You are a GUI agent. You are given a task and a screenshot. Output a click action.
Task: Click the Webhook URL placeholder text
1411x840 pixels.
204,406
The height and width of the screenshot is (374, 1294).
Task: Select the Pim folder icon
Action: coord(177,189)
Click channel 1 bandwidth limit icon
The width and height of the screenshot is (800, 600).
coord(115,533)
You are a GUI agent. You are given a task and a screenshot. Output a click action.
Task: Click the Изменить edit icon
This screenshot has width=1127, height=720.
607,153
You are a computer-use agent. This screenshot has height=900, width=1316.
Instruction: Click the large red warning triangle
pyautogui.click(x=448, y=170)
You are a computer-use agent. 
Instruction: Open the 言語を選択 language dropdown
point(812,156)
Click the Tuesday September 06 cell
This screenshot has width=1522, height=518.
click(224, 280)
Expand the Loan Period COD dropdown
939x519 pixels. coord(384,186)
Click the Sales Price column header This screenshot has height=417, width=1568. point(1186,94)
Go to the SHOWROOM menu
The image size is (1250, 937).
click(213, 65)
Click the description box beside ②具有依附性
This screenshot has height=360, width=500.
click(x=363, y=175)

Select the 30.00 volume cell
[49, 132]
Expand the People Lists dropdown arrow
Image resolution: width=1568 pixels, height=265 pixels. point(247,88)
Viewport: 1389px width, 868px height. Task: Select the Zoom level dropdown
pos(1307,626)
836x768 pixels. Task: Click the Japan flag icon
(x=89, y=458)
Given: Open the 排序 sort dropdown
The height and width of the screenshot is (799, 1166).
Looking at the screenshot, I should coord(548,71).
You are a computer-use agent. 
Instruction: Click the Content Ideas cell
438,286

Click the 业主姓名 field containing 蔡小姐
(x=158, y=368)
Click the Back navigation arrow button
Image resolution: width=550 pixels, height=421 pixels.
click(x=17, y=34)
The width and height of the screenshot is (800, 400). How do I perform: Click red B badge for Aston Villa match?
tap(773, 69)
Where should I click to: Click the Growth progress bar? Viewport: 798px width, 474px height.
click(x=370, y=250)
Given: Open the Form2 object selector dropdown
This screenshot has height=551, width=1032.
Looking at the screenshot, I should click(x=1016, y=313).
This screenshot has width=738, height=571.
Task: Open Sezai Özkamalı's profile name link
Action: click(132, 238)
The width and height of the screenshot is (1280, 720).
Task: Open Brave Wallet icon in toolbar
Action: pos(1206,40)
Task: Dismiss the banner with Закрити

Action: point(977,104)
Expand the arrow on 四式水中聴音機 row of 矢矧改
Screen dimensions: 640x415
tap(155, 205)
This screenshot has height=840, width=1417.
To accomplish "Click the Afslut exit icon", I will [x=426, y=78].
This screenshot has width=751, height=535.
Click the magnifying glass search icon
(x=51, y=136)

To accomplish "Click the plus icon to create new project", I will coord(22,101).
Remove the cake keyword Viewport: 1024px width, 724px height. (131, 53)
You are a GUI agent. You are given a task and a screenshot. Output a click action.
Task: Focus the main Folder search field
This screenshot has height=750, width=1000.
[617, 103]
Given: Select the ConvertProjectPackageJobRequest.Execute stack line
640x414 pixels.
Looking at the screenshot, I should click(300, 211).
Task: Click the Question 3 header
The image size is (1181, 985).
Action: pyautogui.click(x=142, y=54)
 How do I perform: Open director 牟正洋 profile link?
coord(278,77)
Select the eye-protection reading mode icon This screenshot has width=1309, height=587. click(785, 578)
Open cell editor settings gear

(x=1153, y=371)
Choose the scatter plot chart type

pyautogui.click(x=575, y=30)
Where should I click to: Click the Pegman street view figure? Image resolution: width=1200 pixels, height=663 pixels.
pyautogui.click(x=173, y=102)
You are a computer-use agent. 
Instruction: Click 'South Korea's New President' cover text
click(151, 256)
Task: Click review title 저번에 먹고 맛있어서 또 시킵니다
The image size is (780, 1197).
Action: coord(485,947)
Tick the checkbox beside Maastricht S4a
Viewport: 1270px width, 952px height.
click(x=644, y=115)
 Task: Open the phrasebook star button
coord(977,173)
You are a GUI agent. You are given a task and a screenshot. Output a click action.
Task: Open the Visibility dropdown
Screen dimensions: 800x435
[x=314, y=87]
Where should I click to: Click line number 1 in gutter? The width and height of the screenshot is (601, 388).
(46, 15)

◆ REQUIREMENT
Output, from the data above, the lines from the line with "This screenshot has height=551, width=1032." to the line with "Remove the cake" exactly as they stand, both ends included and nothing else.

◆ EXERCISE OUTPUT
This screenshot has height=551, width=1032.
Looking at the screenshot, I should click(x=1016, y=313).
This screenshot has width=738, height=571.
Task: Open Sezai Özkamalı's profile name link
Action: click(132, 238)
The width and height of the screenshot is (1280, 720).
Task: Open Brave Wallet icon in toolbar
Action: pos(1206,40)
Task: Dismiss the banner with Закрити

Action: point(977,104)
Expand the arrow on 四式水中聴音機 row of 矢矧改
Screen dimensions: 640x415
tap(155, 205)
This screenshot has height=840, width=1417.
To accomplish "Click the Afslut exit icon", I will [x=426, y=78].
This screenshot has width=751, height=535.
Click the magnifying glass search icon
(x=51, y=136)

To accomplish "Click the plus icon to create new project", I will coord(22,101).
Remove the cake keyword Viewport: 1024px width, 724px height. (131, 53)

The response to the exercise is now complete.